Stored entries
*** Block opens ***
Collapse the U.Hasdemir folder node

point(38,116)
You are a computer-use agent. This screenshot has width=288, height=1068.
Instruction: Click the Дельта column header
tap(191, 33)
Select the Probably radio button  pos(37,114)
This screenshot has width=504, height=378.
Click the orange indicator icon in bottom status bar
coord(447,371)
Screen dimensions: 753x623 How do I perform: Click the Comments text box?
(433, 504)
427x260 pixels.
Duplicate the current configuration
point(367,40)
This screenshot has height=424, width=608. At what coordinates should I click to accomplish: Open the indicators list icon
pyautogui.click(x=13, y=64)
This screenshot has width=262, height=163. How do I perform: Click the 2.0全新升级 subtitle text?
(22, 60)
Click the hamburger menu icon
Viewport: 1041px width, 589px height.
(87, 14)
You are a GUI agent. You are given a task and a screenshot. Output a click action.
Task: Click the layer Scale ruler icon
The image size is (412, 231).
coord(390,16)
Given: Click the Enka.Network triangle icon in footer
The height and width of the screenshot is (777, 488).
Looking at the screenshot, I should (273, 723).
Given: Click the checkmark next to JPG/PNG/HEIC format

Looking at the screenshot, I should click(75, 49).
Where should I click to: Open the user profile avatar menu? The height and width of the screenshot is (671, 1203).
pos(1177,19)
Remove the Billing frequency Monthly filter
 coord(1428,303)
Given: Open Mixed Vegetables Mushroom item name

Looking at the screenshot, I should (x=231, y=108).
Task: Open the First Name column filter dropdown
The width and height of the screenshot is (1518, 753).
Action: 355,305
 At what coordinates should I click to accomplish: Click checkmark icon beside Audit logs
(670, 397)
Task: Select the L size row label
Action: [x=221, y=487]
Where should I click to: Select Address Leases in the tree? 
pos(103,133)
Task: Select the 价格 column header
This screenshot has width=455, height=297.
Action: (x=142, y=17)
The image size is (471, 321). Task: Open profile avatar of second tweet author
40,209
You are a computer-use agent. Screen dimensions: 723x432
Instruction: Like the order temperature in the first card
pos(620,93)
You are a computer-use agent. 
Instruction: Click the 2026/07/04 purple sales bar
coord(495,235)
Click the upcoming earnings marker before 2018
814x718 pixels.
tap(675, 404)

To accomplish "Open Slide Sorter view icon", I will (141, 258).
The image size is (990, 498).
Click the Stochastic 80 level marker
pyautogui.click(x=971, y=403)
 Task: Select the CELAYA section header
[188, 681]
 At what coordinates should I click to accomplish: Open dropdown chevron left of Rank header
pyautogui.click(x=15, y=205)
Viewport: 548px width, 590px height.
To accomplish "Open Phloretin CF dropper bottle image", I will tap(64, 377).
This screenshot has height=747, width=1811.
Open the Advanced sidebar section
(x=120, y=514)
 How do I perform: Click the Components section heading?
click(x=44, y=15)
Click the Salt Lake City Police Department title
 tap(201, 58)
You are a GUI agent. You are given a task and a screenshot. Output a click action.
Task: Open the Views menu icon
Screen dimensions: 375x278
*** Block closes ***
• [Work request]: If a line above includes the word "computer", count it; then give the final number by itself.

• [Output]: 3